_Required work_
Each line from the one that contains "A casi dos años" through the last line of the listing below is to be returned exactly as it stands, and nothing else.

[Opening Information shown section]

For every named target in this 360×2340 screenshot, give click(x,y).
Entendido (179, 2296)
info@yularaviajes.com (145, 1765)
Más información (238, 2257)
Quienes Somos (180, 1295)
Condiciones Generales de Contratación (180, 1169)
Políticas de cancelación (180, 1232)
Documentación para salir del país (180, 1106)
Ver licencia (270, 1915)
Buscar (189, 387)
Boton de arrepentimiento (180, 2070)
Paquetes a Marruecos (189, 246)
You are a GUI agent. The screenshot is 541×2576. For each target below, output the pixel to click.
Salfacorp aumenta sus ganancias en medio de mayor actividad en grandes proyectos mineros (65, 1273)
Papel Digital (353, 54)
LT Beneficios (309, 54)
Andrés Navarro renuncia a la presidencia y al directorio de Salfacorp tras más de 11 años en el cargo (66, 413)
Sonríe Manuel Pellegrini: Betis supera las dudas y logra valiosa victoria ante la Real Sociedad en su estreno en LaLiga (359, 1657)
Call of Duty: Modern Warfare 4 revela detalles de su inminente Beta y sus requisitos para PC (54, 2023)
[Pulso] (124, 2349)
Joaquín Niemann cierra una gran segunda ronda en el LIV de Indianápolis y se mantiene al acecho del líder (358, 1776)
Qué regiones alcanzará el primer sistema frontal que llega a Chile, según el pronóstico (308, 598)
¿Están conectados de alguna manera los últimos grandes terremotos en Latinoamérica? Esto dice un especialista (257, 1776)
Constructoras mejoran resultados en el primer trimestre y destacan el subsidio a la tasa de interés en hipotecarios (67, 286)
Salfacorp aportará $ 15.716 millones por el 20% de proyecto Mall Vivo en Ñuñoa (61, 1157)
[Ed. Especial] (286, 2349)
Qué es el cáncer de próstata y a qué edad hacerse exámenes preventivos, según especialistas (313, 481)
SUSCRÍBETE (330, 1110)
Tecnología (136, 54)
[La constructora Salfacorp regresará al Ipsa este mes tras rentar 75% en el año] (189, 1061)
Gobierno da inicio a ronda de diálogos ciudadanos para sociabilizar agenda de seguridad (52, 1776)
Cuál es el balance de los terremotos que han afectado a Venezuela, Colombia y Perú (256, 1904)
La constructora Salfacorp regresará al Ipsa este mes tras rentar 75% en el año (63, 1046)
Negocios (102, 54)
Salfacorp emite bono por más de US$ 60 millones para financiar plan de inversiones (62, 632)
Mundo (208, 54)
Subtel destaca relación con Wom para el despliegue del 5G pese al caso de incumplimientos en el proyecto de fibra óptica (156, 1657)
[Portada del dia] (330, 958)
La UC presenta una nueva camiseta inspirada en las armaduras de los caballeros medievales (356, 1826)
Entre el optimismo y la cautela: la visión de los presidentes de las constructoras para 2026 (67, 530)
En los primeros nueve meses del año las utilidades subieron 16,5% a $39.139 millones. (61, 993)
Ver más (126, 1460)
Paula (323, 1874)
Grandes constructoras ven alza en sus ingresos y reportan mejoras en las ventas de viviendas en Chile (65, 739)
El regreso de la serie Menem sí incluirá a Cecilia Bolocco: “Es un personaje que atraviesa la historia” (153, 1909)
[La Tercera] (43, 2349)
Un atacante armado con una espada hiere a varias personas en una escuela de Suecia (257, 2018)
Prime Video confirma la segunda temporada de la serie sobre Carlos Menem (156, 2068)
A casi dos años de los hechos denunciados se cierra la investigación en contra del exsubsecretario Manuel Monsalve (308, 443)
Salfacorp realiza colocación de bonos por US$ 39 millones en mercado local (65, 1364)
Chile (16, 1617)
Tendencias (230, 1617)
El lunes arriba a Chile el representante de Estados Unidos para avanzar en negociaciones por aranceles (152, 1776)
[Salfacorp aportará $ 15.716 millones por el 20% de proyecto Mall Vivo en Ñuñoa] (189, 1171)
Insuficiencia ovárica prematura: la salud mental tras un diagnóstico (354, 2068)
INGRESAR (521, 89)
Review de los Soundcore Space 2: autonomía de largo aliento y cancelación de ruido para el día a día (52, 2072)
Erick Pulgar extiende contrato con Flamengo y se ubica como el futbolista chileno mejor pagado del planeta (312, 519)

[Closing Information shown section]

_Written solution_
A casi dos años de los hechos denunciados se cierra la investigación en contra del exsubsecretario Manuel Monsalve (308, 443)
Salfacorp realiza colocación de bonos por US$ 39 millones en mercado local (65, 1364)
Chile (16, 1617)
Tendencias (230, 1617)
El lunes arriba a Chile el representante de Estados Unidos para avanzar en negociaciones por aranceles (152, 1776)
[Salfacorp aportará $ 15.716 millones por el 20% de proyecto Mall Vivo en Ñuñoa] (189, 1171)
Insuficiencia ovárica prematura: la salud mental tras un diagnóstico (354, 2068)
INGRESAR (521, 89)
Review de los Soundcore Space 2: autonomía de largo aliento y cancelación de ruido para el día a día (52, 2072)
Erick Pulgar extiende contrato con Flamengo y se ubica como el futbolista chileno mejor pagado del planeta (312, 519)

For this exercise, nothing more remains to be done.